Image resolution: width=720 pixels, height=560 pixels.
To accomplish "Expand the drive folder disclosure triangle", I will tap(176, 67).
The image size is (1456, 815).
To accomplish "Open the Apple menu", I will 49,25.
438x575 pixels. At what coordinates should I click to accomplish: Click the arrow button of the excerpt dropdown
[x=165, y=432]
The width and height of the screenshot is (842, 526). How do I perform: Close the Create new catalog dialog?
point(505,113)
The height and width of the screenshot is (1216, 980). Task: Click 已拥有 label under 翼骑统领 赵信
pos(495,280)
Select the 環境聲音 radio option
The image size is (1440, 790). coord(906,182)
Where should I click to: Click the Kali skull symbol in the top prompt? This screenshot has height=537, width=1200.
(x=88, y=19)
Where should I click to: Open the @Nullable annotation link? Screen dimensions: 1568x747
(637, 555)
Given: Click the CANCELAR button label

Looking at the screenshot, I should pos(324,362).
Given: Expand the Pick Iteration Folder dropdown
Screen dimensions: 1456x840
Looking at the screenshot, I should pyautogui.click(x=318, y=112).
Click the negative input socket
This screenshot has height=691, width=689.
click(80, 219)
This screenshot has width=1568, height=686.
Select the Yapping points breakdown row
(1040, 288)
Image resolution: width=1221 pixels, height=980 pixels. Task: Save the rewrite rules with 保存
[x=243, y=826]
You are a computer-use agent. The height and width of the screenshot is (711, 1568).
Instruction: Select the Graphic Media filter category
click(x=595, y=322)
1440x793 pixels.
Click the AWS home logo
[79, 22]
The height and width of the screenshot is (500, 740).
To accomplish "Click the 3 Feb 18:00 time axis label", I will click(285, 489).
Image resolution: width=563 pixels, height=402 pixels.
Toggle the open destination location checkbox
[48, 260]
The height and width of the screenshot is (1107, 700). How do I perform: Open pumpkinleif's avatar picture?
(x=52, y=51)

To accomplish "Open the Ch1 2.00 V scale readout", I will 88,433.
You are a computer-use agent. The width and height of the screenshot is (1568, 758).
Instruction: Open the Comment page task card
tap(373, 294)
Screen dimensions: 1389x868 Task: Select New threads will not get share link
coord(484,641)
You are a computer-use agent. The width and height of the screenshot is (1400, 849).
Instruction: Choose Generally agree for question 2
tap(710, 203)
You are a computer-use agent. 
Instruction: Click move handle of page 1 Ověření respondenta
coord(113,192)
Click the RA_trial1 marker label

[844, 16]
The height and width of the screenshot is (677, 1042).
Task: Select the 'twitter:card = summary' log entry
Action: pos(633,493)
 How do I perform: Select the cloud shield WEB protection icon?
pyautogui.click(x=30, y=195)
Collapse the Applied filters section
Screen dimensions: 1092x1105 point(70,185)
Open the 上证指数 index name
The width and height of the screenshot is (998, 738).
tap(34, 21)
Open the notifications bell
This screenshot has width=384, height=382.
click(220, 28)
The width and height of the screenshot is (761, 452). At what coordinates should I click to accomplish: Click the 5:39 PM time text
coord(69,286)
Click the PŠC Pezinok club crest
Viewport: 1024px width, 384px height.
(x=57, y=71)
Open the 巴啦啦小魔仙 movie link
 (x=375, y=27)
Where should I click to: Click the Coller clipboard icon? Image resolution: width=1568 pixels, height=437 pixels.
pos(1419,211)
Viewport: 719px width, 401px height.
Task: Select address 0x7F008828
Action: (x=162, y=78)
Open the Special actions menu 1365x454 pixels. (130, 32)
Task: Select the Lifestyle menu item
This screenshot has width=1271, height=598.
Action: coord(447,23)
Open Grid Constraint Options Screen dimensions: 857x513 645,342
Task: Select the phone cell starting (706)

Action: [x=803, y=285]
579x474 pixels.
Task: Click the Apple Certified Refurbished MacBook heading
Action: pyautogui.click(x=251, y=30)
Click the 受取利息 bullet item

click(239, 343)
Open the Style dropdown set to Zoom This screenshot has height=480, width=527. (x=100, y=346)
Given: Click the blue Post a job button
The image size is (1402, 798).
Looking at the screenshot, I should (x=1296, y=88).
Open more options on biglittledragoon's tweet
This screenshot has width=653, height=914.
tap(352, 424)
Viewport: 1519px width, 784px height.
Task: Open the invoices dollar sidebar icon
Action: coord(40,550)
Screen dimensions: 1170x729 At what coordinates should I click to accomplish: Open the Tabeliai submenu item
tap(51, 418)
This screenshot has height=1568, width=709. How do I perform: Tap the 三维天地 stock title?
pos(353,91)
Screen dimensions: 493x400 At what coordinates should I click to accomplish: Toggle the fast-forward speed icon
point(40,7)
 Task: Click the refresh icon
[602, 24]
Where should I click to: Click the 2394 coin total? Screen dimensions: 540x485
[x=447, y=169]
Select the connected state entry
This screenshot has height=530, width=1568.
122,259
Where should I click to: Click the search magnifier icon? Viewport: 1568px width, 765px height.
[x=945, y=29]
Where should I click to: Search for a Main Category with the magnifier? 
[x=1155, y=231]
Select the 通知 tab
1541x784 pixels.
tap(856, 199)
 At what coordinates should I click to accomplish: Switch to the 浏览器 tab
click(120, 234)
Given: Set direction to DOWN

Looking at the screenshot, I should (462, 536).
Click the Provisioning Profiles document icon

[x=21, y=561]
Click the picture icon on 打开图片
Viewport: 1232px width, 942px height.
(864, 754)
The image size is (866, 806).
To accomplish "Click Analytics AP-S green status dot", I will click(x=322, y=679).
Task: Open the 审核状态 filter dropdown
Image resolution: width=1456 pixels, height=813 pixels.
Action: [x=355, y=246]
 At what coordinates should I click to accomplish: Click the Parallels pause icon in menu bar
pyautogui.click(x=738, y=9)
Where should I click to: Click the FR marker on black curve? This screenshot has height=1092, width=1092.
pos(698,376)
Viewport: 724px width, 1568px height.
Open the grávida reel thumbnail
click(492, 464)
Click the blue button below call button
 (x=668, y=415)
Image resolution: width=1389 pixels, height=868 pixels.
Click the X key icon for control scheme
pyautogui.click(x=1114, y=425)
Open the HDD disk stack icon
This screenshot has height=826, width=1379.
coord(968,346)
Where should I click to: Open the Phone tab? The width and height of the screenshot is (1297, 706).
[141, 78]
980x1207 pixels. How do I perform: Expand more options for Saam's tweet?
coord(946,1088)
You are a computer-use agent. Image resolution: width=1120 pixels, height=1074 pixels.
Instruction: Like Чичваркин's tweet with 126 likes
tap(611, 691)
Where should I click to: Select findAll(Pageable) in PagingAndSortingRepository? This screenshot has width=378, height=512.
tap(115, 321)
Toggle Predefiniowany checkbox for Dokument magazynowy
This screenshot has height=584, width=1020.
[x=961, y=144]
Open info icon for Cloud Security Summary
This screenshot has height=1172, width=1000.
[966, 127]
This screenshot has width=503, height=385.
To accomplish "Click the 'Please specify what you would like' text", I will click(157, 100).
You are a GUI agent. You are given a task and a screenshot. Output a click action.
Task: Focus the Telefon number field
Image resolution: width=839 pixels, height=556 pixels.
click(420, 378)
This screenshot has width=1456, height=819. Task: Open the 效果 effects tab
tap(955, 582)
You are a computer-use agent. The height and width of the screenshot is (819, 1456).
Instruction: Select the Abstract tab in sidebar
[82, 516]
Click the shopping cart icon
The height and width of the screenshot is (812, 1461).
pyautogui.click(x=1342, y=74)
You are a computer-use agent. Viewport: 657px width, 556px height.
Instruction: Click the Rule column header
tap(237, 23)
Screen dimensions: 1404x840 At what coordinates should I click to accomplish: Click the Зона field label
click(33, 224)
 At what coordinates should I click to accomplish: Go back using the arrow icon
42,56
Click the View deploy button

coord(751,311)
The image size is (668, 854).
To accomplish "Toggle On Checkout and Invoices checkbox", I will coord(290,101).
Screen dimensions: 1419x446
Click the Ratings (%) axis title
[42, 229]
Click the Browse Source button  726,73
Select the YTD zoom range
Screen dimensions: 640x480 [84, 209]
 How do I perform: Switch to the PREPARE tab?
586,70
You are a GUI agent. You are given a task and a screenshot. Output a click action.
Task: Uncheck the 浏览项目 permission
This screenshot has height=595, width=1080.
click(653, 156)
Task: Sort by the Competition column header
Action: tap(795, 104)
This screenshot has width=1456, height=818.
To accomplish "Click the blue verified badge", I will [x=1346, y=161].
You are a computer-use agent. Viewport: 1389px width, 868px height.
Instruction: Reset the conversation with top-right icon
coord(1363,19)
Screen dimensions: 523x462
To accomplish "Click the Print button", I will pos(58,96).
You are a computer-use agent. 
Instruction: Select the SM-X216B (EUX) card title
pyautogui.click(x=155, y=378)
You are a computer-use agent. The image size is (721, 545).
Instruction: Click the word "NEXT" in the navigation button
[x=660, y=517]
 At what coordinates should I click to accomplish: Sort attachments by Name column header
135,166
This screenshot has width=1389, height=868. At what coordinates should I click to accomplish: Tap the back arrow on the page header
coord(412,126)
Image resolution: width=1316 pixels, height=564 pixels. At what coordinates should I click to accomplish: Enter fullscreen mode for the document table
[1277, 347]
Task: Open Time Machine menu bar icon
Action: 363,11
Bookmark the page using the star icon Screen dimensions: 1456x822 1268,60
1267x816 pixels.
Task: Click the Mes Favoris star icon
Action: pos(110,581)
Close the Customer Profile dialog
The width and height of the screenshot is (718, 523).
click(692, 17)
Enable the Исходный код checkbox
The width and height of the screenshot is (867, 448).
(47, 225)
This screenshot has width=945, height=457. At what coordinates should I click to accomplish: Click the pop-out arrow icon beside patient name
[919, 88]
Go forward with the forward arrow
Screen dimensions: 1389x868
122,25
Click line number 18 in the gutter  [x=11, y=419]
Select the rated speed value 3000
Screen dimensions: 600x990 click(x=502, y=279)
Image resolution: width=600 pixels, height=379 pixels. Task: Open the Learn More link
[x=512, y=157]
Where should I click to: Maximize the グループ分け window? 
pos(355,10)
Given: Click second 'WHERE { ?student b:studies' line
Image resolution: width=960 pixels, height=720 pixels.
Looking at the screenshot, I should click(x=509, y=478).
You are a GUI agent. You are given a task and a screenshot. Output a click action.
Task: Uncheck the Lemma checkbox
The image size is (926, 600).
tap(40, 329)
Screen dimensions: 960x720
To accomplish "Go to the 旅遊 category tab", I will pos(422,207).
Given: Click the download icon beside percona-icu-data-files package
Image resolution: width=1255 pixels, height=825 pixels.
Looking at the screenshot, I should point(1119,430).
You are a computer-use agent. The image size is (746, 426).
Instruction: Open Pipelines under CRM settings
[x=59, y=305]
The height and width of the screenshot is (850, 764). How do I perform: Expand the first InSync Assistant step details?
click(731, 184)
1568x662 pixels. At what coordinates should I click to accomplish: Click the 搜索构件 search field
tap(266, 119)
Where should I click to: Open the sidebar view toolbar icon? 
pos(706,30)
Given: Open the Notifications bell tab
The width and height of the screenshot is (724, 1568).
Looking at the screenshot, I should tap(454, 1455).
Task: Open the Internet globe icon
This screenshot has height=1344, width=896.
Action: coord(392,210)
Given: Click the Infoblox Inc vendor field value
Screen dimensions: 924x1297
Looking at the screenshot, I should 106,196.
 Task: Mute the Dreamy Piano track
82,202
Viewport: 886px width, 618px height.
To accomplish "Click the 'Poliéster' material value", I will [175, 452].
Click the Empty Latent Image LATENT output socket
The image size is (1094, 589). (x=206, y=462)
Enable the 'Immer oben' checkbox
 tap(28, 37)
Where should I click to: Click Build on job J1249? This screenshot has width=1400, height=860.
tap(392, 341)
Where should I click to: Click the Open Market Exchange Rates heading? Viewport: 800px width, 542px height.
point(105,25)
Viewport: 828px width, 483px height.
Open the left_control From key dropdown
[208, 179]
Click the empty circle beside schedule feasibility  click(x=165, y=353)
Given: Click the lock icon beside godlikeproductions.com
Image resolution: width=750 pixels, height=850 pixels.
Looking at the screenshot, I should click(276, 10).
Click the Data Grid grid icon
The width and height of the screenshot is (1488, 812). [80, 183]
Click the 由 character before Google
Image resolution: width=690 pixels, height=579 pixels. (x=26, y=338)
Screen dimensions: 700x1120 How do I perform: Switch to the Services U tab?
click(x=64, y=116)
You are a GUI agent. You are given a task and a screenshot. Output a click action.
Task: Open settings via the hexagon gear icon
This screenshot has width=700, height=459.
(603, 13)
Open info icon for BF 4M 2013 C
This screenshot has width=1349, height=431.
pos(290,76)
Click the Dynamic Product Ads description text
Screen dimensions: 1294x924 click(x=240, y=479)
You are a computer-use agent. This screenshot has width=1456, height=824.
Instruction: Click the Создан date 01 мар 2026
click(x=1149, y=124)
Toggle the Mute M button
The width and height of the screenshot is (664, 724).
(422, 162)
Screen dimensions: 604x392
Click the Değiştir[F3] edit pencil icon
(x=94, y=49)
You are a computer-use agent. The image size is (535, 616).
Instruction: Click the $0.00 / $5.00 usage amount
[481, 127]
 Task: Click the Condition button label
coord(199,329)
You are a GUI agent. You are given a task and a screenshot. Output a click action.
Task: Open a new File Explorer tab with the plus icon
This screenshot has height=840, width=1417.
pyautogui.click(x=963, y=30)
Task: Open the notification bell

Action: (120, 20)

• • •

Please reproduce the data word for word, from its first line through the line containing "coord(484,641)", including both of those lines and nothing else.

Image resolution: width=720 pixels, height=560 pixels.
To accomplish "Expand the drive folder disclosure triangle", I will tap(176, 67).
The image size is (1456, 815).
To accomplish "Open the Apple menu", I will 49,25.
438x575 pixels. At what coordinates should I click to accomplish: Click the arrow button of the excerpt dropdown
[x=165, y=432]
The width and height of the screenshot is (842, 526). How do I perform: Close the Create new catalog dialog?
point(505,113)
The height and width of the screenshot is (1216, 980). Task: Click 已拥有 label under 翼骑统领 赵信
pos(495,280)
Select the 環境聲音 radio option
The image size is (1440, 790). coord(906,182)
Where should I click to: Click the Kali skull symbol in the top prompt? This screenshot has height=537, width=1200.
(x=88, y=19)
Where should I click to: Open the @Nullable annotation link? Screen dimensions: 1568x747
(637, 555)
Given: Click the CANCELAR button label

Looking at the screenshot, I should pos(324,362).
Given: Expand the Pick Iteration Folder dropdown
Screen dimensions: 1456x840
Looking at the screenshot, I should pyautogui.click(x=318, y=112).
Click the negative input socket
This screenshot has height=691, width=689.
click(80, 219)
This screenshot has width=1568, height=686.
Select the Yapping points breakdown row
(1040, 288)
Image resolution: width=1221 pixels, height=980 pixels. Task: Save the rewrite rules with 保存
[x=243, y=826]
You are a computer-use agent. The height and width of the screenshot is (711, 1568).
Instruction: Select the Graphic Media filter category
click(x=595, y=322)
1440x793 pixels.
Click the AWS home logo
[79, 22]
The height and width of the screenshot is (500, 740).
To accomplish "Click the 3 Feb 18:00 time axis label", I will click(285, 489).
Image resolution: width=563 pixels, height=402 pixels.
Toggle the open destination location checkbox
[48, 260]
The height and width of the screenshot is (1107, 700). How do I perform: Open pumpkinleif's avatar picture?
(x=52, y=51)

To accomplish "Open the Ch1 2.00 V scale readout", I will 88,433.
You are a computer-use agent. The width and height of the screenshot is (1568, 758).
Instruction: Open the Comment page task card
tap(373, 294)
Screen dimensions: 1389x868 Task: Select New threads will not get share link
coord(484,641)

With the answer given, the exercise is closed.